Question

$\Delta {{\text{G}}^ \circ }$ versus T plot in the Ellingham’s diagram slopes downward for which of the reaction?
A. ${\text{C}}\,{\text{ + }}\,\dfrac{{\text{1}}}{{\text{2}}}{{\text{O}}_{\text{2}}}\, \to \,{\text{CO}}$
B.${\text{CO}}\,{\text{ + }}\,\dfrac{{\text{1}}}{{\text{2}}}{{\text{O}}_{\text{2}}}\, \to \,{\text{C}}{{\text{O}}_2}$
C.${\text{2}}\,{\text{Ag + }}\,\dfrac{{\text{1}}}{{\text{2}}}{{\text{O}}_{\text{2}}}\, \to \,{\text{A}}{{\text{g}}_2}{\text{O}}$
D. ${\text{Mg}}\,{\text{ + }}\,\dfrac{{\text{1}}}{{\text{2}}}{{\text{O}}_{\text{2}}}\, \to \,{\text{MgO}}$

Answer 1

Ellingham diagram is used to determine that a reduction process of ore will be feasible or not and by the help of the Ellingham diagram, a reducing agent is also selected for the reduction of ore.

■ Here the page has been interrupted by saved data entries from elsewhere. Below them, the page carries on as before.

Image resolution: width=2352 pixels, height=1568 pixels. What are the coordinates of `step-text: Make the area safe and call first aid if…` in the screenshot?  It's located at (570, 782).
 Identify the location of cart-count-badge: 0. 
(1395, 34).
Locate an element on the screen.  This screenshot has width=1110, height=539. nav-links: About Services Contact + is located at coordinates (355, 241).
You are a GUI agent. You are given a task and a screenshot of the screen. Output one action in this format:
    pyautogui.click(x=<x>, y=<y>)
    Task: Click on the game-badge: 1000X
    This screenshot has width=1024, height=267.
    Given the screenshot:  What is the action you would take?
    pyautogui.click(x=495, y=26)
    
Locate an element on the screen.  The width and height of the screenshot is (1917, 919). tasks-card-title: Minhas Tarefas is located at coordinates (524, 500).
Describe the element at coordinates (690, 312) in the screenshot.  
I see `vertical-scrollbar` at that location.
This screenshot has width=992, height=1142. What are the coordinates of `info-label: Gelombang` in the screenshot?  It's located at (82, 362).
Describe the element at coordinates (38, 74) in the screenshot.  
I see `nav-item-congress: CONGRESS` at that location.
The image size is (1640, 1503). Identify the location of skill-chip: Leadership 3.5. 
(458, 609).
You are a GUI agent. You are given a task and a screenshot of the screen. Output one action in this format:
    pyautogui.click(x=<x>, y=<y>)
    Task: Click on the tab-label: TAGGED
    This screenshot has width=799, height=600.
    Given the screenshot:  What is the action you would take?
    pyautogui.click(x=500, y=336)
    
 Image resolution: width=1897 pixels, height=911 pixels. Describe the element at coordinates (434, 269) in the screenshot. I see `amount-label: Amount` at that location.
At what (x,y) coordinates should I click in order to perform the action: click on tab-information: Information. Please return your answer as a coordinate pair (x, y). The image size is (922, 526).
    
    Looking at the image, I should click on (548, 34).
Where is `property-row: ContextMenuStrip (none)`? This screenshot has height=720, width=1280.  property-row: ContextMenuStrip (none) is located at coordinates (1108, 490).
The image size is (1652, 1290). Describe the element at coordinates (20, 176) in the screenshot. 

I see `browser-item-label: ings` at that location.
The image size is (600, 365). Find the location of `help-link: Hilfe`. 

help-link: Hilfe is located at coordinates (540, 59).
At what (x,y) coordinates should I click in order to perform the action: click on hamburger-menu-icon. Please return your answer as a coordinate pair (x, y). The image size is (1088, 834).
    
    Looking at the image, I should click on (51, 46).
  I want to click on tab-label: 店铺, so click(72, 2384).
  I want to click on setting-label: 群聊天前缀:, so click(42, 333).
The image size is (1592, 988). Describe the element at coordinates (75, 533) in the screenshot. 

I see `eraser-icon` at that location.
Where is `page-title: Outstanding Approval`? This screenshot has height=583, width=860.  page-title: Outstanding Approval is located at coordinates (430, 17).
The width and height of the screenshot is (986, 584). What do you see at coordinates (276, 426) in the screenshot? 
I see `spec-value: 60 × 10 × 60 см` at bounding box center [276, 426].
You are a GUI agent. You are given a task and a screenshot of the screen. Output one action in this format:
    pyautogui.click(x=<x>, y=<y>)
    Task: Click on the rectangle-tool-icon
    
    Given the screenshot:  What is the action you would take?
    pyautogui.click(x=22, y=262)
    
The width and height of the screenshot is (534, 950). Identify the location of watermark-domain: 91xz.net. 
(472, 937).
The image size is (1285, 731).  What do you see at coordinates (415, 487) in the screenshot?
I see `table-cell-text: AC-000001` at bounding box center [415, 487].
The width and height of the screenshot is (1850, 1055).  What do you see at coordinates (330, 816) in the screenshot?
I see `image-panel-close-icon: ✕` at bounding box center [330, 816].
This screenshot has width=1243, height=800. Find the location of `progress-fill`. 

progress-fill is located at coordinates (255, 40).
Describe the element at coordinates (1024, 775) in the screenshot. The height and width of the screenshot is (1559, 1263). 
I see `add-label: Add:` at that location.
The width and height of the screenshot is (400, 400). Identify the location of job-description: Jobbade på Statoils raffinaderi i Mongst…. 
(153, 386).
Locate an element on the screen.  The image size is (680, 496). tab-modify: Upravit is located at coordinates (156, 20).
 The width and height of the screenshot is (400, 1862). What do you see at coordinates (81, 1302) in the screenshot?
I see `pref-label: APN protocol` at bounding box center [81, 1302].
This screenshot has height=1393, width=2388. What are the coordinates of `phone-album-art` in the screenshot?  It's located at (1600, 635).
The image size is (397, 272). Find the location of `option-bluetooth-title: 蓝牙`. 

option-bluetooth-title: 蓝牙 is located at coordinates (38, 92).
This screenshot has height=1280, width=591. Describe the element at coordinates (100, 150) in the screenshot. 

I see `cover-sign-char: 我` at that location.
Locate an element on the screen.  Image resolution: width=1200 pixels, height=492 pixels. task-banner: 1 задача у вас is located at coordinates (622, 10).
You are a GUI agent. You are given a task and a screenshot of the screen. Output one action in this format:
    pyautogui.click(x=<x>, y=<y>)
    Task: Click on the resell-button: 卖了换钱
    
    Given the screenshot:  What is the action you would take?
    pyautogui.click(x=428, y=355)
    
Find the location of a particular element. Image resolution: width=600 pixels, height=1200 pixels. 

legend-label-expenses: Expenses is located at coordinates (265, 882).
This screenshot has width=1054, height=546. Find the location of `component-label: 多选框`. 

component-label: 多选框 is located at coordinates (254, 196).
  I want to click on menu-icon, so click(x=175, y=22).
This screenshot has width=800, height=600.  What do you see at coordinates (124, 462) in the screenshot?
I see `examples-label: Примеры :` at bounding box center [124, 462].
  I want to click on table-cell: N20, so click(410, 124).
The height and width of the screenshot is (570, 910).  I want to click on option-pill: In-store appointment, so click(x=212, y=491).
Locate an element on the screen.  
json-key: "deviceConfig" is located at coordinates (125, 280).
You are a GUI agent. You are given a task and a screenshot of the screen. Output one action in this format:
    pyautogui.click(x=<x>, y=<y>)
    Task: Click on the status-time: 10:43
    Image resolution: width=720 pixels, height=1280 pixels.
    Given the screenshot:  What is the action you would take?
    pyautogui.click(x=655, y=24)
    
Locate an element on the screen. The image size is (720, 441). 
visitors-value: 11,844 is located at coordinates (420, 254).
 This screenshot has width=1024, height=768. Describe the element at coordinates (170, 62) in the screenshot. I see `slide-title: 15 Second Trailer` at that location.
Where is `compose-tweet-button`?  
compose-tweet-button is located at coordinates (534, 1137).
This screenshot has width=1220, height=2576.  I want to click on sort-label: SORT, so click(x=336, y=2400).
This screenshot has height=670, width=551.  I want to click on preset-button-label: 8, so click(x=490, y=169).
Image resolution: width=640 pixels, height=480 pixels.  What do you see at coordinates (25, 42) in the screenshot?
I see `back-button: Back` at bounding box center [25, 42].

Complete step by step answer:
A graphical representation of the change in Gibbs free energy and temperature is shown by the Ellingham diagram.
Ellingham diagram is used to select a reducing agent and the feasibility of the reduction process.
For a reaction to be feasible the change in Gibbs free energy $\Delta {\text{G}}$ should be negative.
The relation between Gibbs free erg change and the temperature is as follows:
$\Delta {\text{G = }}\Delta {\text{H}}\, - {\text{T}}\Delta {\text{S}}$
If ${\text{T}}\Delta {\text{S}}\,{\text{ > }}\Delta {\text{H}}$, the change in Gibbs free energy will be negative.
If ${\text{T}}\Delta {\text{S}}\,{\text{ < }}\Delta {\text{H}}$, the change in Gibbs free energy will be positive.
Features of Ellingham diagram: During the reaction the gas is utilized so, the entropy becomes negative which leads to the positive value of the term,${\text{T}}\Delta {\text{S}}\,$. So, slope $\Delta {\text{S}}$ comes positive for most of the reduction reaction.
For ${\text{C}}\,{\text{ + }}\,\dfrac{{\text{1}}}{{\text{2}}}{{\text{O}}_{\text{2}}}\, \to \,{\text{CO}}$, the oxygen gas is consuming but the formed product is also a gas so, the number of gaseous species in increasing hence entropy increasing so, for the oxidation reaction of carbon to carbon monoxide the slope is downward. So, option (A) is correct.
For ${\text{CO}}\,{\text{ + }}\,\dfrac{{\text{1}}}{{\text{2}}}{{\text{O}}_{\text{2}}}\, \to \,{\text{C}}{{\text{O}}_2}$, the oxygen gas is consuming and the formed product is also a gas but the total number of gaseous species is decreasing so, the entropy decreasing so, for the oxidation reaction of carbon monoxide to carbon dioxide the slope is upward. So, option (B) is incorrect.
For ${\text{2}}\,{\text{Ag + }}\,\dfrac{{\text{1}}}{{\text{2}}}{{\text{O}}_{\text{2}}}\, \to \,{\text{A}}{{\text{g}}_2}{\text{O}}$, the oxygen gas is consuming and the formed product is solid so, for the oxidation reaction of silver to silver oxide the slope is upward. So, option (C) is incorrect.
For ${\text{Mg}}\,{\text{ + }}\,\dfrac{{\text{1}}}{{\text{2}}}{{\text{O}}_{\text{2}}}\, \to \,{\text{MgO}}$, the oxygen gas is consuming and the formed product is solid so, for the oxidation reaction of magnesium to magnesium oxide the slope is upward. So, option (D) is incorrect.

Therefore, option (A) ${\text{C}}\,{\text{ + }}\,\dfrac{{\text{1}}}{{\text{2}}}{{\text{O}}_{\text{2}}}\, \to \,{\text{CO}}$ is correct.

Note: The Ellingham diagram is based on the thermodynamic criteria only for the feasibility of a reduction reaction. Some other factors also affect the reaction such as kinetics. Ellingham diagram is based upon the assumption that the reactant and product are in equilibrium.